* **Source extract**:

>>

We experiment with several state-of-the-art baselines and variants of our model.

  • CNN-B: Our implementation of the CNN baseline (Zeng et al., 2014) which contains one convolutional layer, and one fully connected layer.

  • CNN+ATT: CNN-B with attention over instance learning (Lin et al., 2016).

  • PCNN+ATT: Piecewise CNN-B with attention over instance learning (Lin et al., 2016).

  • CNN: Our CNN model which includes one convolutional layer and three fully connected layers.

  • CNN-x: Deeper CNN model which has x convolutional layers. For example, CNN-9 is a model constructed with 9 convolutional layers (1 + 4 residual cnn block without identity shortcut) and three fully connected layers.

  • ResCNN-x: Our proposed CNN-x model with residual identity shortcuts.

We evaluate our models on the widely used NYT freebase larger dataset (Riedel et al., 2010). Note that ImageNet dataset used by the original ResNet paper (He et al., 2016) has 1.28 million training instances. NYT freebase dataset includes 522K training sentences, which is the largest dataset in relation extraction, and it is the only suitable dataset to train deeper CNNs.

3.2 NYT-Freebase Dataset Performance

The advantage of this dataset is that there are 522,611 sentences in training data and 172,448 sentences in testing data and this size can support us to train a deep network. Similar to previous work (Zeng et al., 2015; Lin et al., 2016), we evaluate our model using the held-out evaluation. We report both the aggregate curves precision/recall curves and Precision@N (P@N).

Figure 2: Comparing ResCNN to different CNNs.

In Figure 2, we compare the proposed ResCNN model with various CNNs. First, CNNs with multiple fully-connected layers obtained very good results, which is a novel finding. Second, the results also suggest that deeper CNNs with residual learning help extracting signals from noisy distant supervision data. We observe that overfitting happened when we try to add more layers and the performance of CNN-9 is much worse than CNN. We find that ResNet can solve this problem and ResCNN-9 obtains better performance as compared to CNN-B and CNN and dominates the precision/recall curve overall.

Figure 3: Varying the depths of our models.

We show the effect of depth in residual networks in Figure 3. We observe that ResCNN-5 is worse than CNN-5 because the ResNet does not work well for shallow CNNs, and this is consistent with the original ResNet paper. As we increase the network depth, we see that CNN-9 does overfit to the training data. With residual learning, both ResCNN-9 and ResCNN-13 provide significant improvements over CNN-5 and ResCNN-5 models. In contradictory to popular beliefs that ResNet only works well for very deep networks, we found that even with 9 layers of CNNs, using identity mapping could significantly improve the performance learning in a noisy input setting.

<<

* **Extracted entries**:
>>

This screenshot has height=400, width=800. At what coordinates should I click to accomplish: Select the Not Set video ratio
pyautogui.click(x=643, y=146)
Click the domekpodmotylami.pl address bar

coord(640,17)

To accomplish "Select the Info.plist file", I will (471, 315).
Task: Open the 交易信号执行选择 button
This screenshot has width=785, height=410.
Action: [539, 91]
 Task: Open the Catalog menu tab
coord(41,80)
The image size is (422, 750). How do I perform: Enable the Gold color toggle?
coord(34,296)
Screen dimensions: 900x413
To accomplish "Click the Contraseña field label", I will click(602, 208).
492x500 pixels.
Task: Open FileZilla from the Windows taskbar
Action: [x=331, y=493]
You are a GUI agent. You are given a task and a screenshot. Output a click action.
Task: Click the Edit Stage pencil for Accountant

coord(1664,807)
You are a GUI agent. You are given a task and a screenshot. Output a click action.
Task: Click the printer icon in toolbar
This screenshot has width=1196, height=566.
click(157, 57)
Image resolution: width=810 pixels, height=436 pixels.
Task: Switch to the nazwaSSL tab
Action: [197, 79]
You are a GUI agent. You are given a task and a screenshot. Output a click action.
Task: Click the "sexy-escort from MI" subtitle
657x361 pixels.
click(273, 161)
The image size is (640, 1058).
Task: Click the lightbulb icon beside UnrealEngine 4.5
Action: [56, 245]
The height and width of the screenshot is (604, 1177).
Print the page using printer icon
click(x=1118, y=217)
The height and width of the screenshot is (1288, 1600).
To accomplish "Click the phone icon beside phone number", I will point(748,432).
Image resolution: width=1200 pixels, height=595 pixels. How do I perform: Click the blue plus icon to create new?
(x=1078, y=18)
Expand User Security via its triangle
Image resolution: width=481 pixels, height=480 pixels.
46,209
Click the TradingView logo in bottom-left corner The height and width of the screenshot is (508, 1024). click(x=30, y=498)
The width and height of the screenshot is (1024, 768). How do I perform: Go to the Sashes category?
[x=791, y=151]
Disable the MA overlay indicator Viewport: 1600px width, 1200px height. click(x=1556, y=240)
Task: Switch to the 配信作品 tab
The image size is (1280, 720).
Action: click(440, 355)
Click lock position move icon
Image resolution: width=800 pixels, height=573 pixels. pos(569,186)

<<

* **Goal**:
Extract the stretch from "Figure 2: Comparing" through "precision/recall curve overall." from the passage on deep residual networks for relation extraction. The entries have no connection to the passage on deep residual networks for relation extraction.

* **Reply to the exercise**:
Figure 2: Comparing ResCNN to different CNNs.

In Figure 2, we compare the proposed ResCNN model with various CNNs. First, CNNs with multiple fully-connected layers obtained very good results, which is a novel finding. Second, the results also suggest that deeper CNNs with residual learning help extracting signals from noisy distant supervision data. We observe that overfitting happened when we try to add more layers and the performance of CNN-9 is much worse than CNN. We find that ResNet can solve this problem and ResCNN-9 obtains better performance as compared to CNN-B and CNN and dominates the precision/recall curve overall.